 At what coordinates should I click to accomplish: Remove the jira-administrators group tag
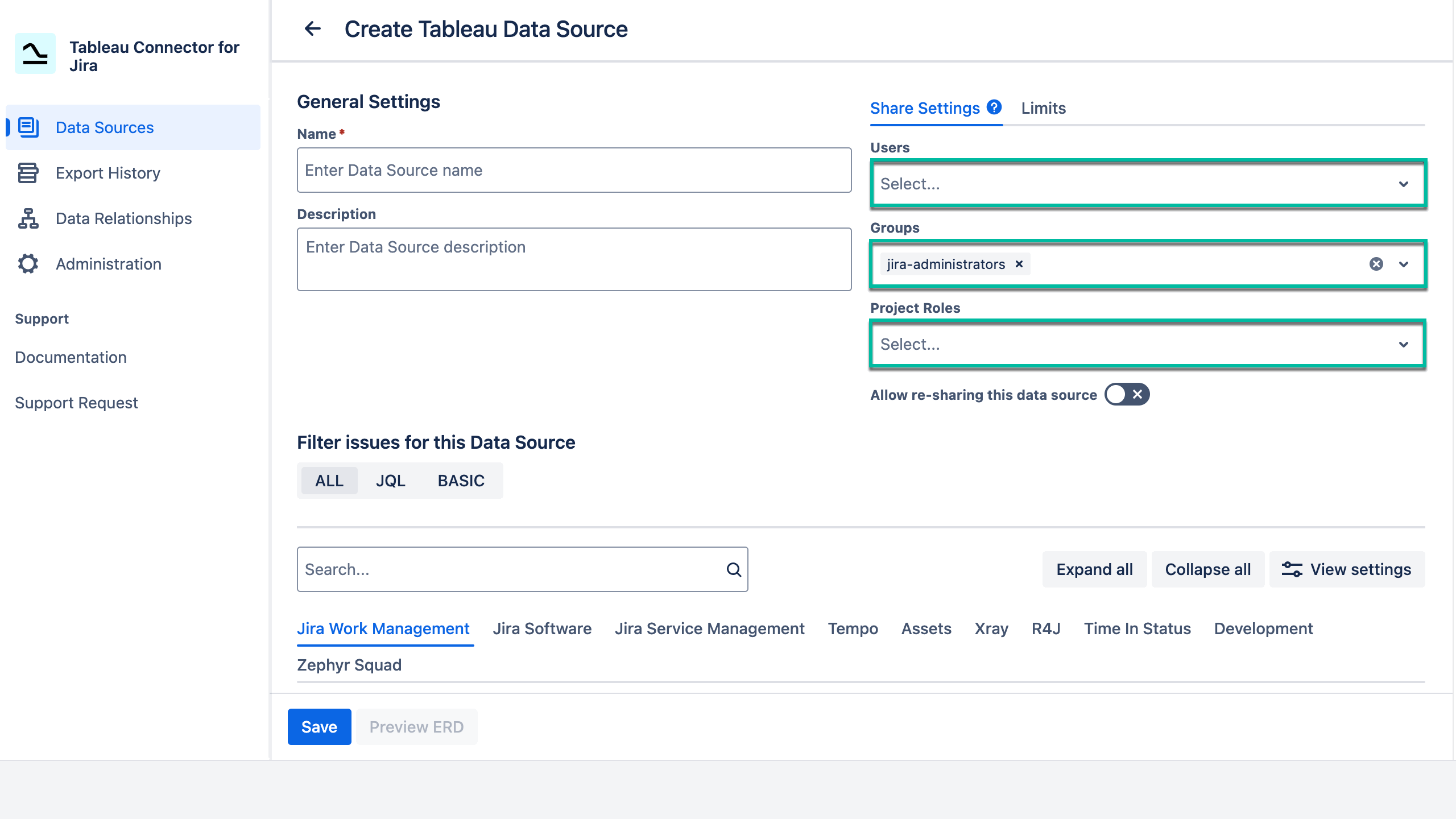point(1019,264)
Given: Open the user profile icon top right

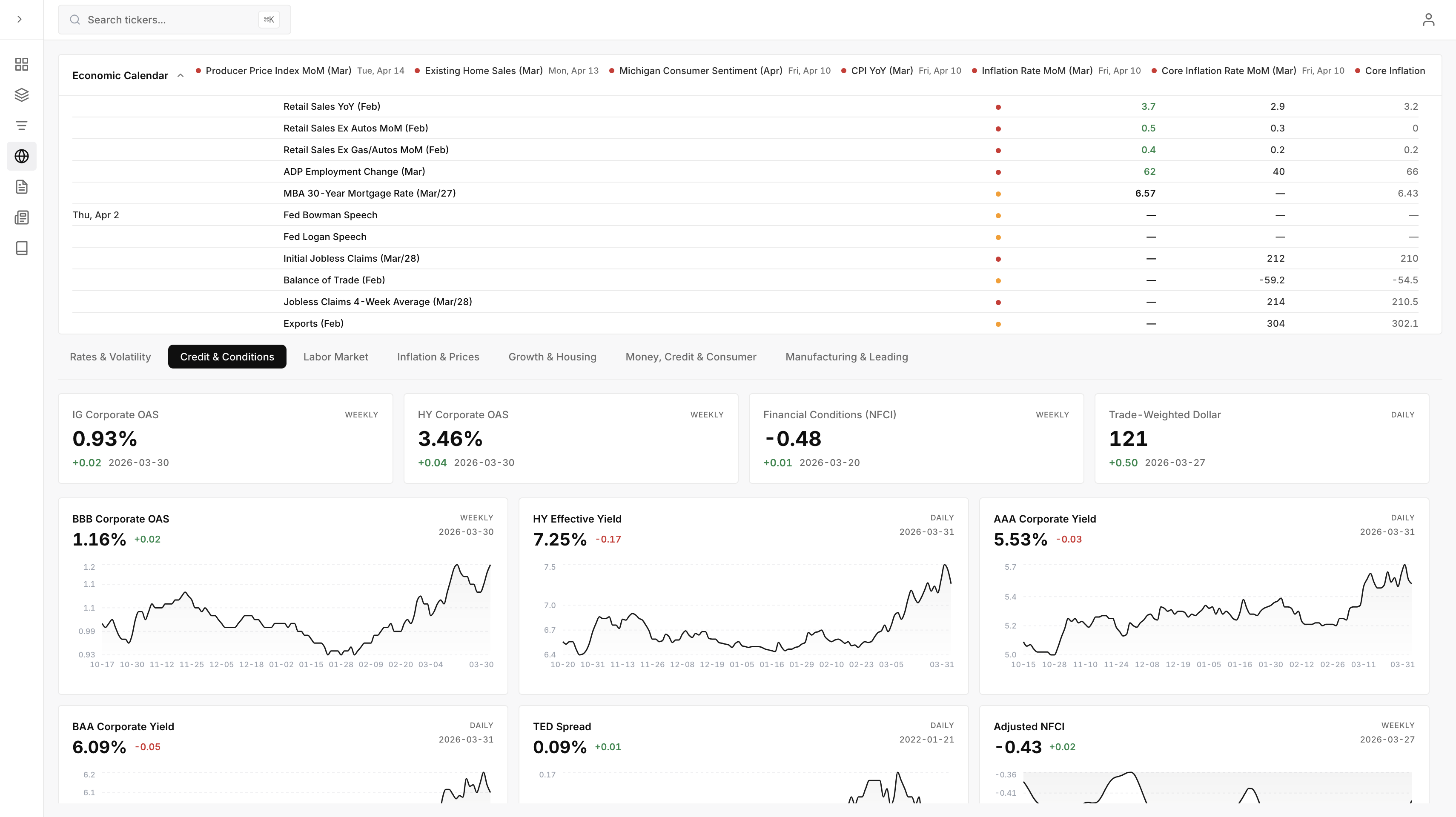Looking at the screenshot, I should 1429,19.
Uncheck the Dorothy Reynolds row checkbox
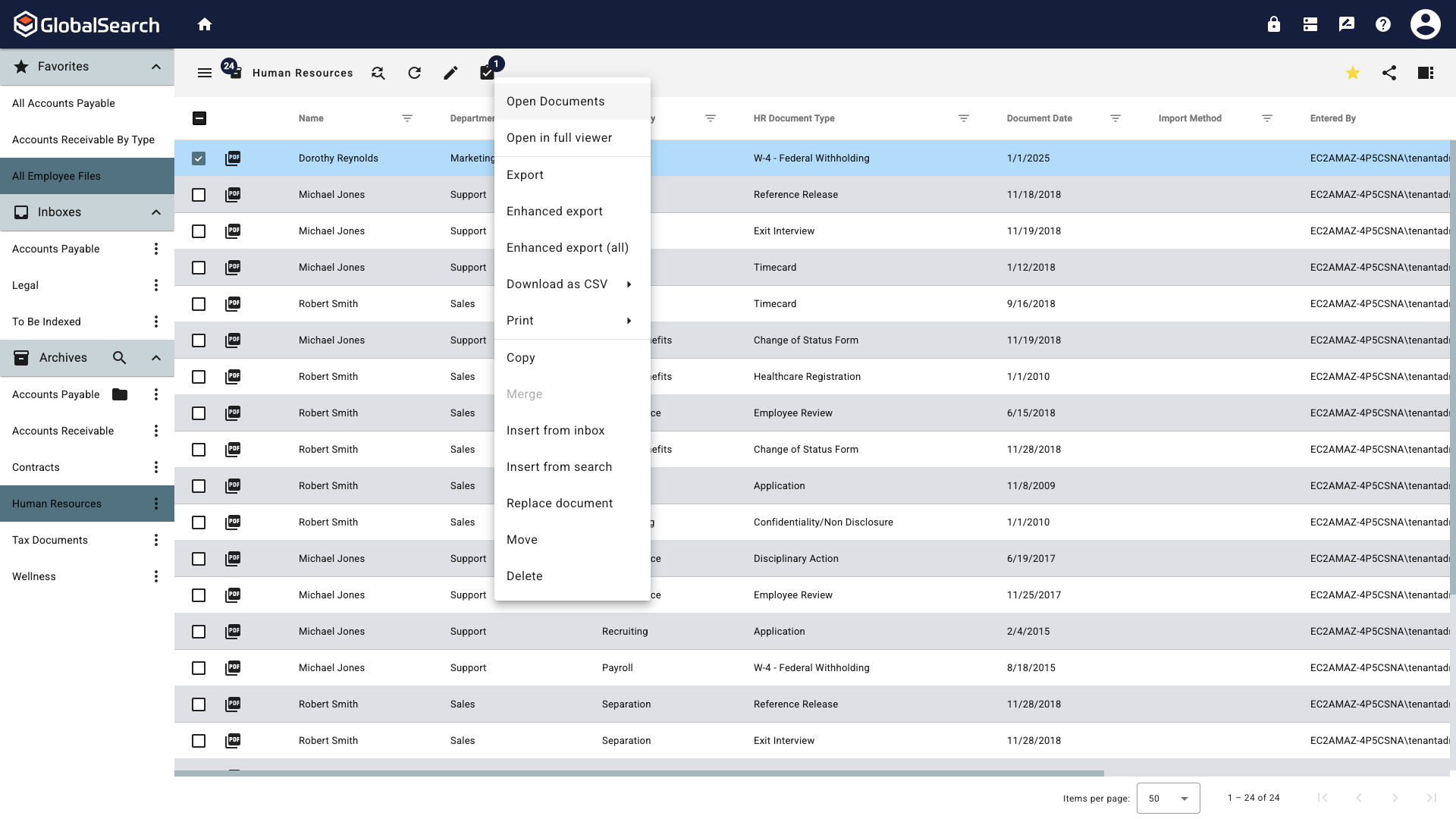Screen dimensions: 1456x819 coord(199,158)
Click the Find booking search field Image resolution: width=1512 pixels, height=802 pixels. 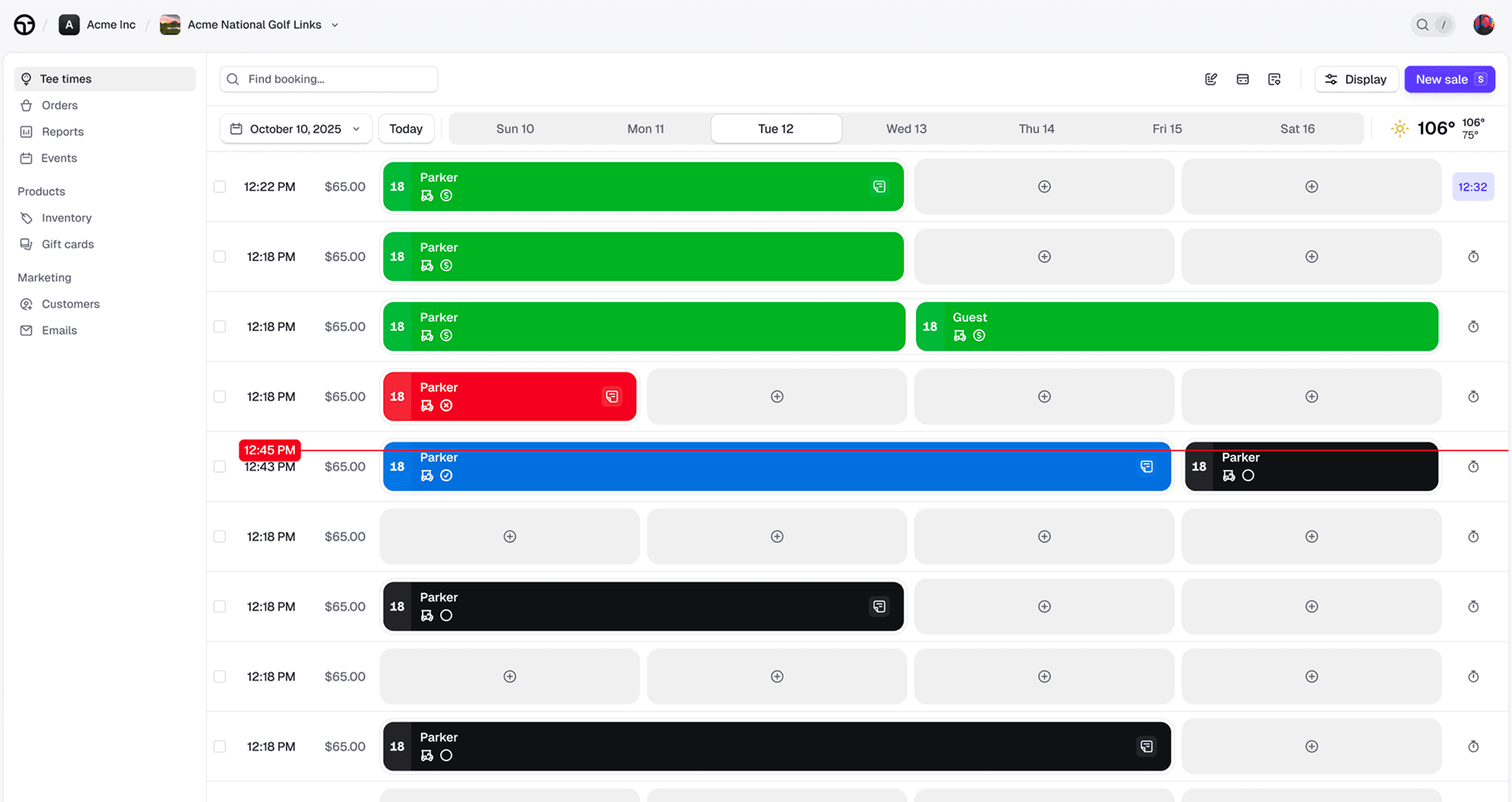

________________________________________

Task item: Please print the records above word for word, leaving every image out.

Solution to the problem:
 At what coordinates should I click to accomplish: Remove the jira-administrators group tag
point(1019,264)
Given: Open the user profile icon top right

Looking at the screenshot, I should 1429,19.
Uncheck the Dorothy Reynolds row checkbox
Screen dimensions: 1456x819 coord(199,158)
Click the Find booking search field Image resolution: width=1512 pixels, height=802 pixels. 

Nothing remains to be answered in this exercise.